Secara teknis, integrasi ini ditandai dengan tujuan belajar yang nggak cuma sekadar teori. Misalnya, kalian nggak cuma belajar Fikih buat tahu syarat sah salat, tapi dikaitkan sama nilai cinta lingkungan. Selain itu, suasananya harus mindful (sadar tujuan), meaningful (relevan sama hidup), dan joyful (asik dan aman). Kira-kiranya, kalau kalian mau menerapkan ini di kelas, ada beberapa langkah atau contoh konkret yang bisa dilakukan:
- Pembiasaan Ibadah yang Berkesadaran
Langkah ini mengubah rutinitas ibadah jadi lebih bermakna. Guru nggak cuma nyuruh baris atau absen pas Salat Dhuha. Sebelum mulai, kalian ajak murid buat hening sejenak (mindful) buat menata niat. Setelah selesai, minta mereka refleksi sebentar, kira-kiranya apa yang dirasakan pas sujud tadi? Dengan begitu, ibadah bukan lagi beban tapi kebutuhan yang menggembirakan. - Proyek Kolaborasi Antar Mapel
Kalian bisa gabungin dua materi berbeda, misalnya Sains dan Fikih dalam proyek “Wudu Hemat Air”. Di sini, nilai KBC-nya adalah cinta lingkungan, sementara PM-nya adalah proses eksperimen gimana caranya wudu sah tapi cuma pakai satu botol air. Murid jadi mikir kritis, nggak cuma dengerin ceramah di depan kelas. - Aksi Sosial Berbasis Empati
Pembelajaran nggak selamanya harus di balik meja. Kalian bisa buat proyek kayak “Dapur Berbagi” atau ngajarin adik kelas membaca. Ini namanya mengintegrasikan ilmu dengan aksi nyata. Di sini guru berperan ngasih umpan balik selama prosesnya, biar murid paham kalau ilmu mereka itu sebegitu bergunanya buat orang lain. - Metode Inkuiri untuk Memicu Rasa Ingin Tahu
Nggak perlu lagi nyuruh murid hafal mati definisi pencemaran. Coba kasih pertanyaan pemantik kayak, “Kenapa ya selokan sekolah kita bau banget pas hujan?” Dari situ, biarkan mereka turun ke lapangan buat menyelidiki. Rasanya bakal lebih seru karena mereka belajar dari rasa penasaran sendiri, bukan karena dipaksa hafal buku teks. - Penerapan Disiplin Positif
Budaya kelas harus bebas dari rasa takut. Integrasi KBC dan PM itu benci banget sama yang namanya perundungan atau hukuman yang mempermalukan. Kalau ada yang melanggar kesepakatan, gunakan restitusi atau ajak ngobrol buat memperbaiki kesalahan. Ini penting banget biar martabat murid tetap terjaga dan mereka merasa aman buat belajar.

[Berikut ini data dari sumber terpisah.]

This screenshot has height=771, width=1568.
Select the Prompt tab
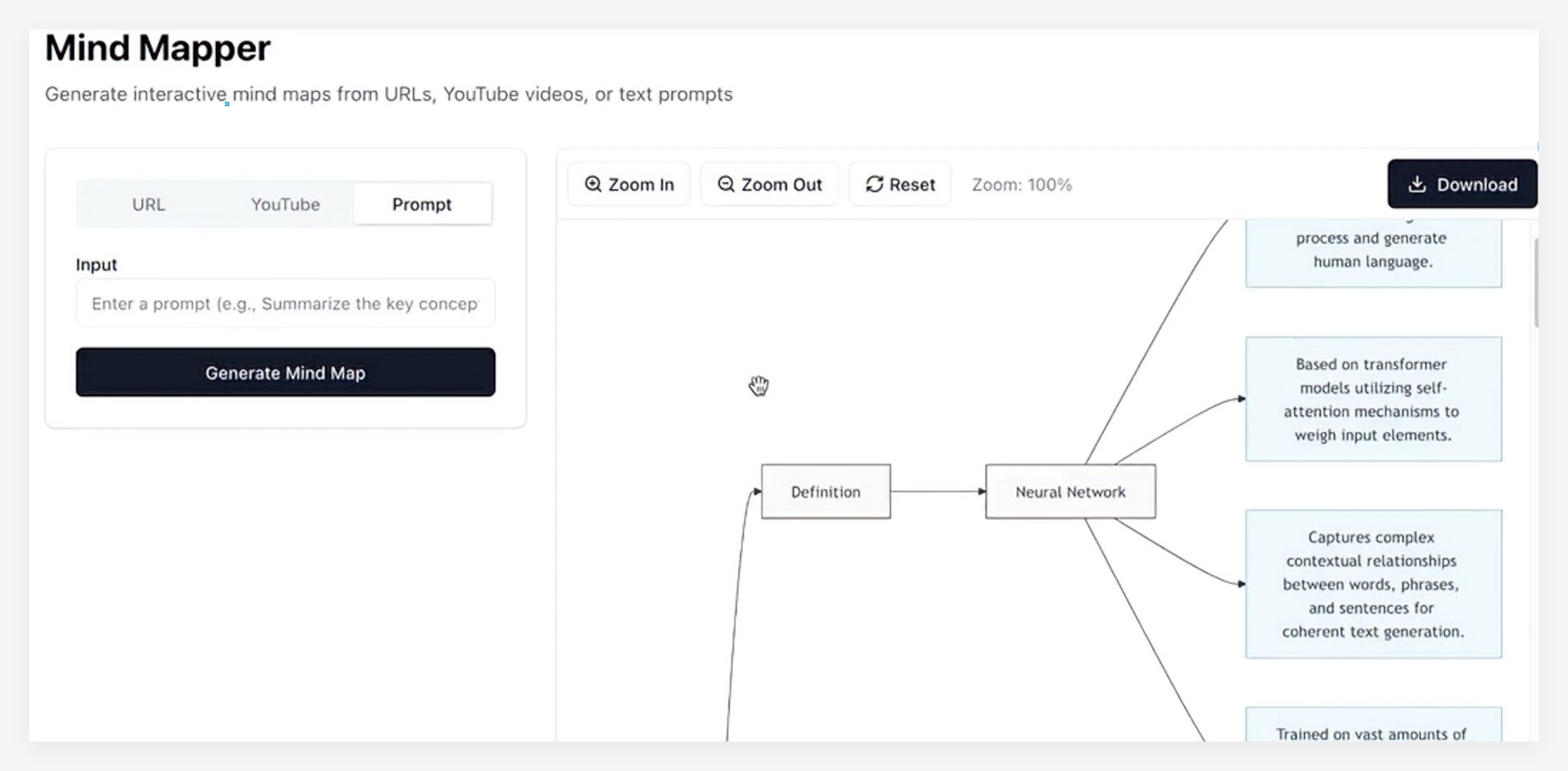[422, 204]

Sebenarnya, melakukan integrasi antara Kurikulum Berbasis Cinta dan Pembelajaran Mendalam ini bukan berarti kalian harus mengubah semua perangkat administrasi dari nol sampai pusing sendiri. Intinya adalah bagaimana kita membingkai setiap materi dengan nilai Panca Cinta yang dieksekusi lewat cara-cara yang menyenangkan dan masuk akal buat murid. Wujud nyatanya ya itu tadi, ada pengalaman nyata, ada refleksi, dan yang paling penting ada iklim kelas yang saling memuliakan. Jangan sampai nilai cinta cuma jadi jargon di poster dinding kelas, tapi nggak kerasa di interaksi harian. Yuk, mulai pelan-pelan kasih ruang buat murid berekspresi dan menemukan makna dari setiap lembar buku yang mereka baca.
Terima kasih sudah meluangkan waktu buat baca ulasan singkat ini, semoga bisa kasih sedikit pencerahan buat praktik di kelas nanti, rekan-rekanita.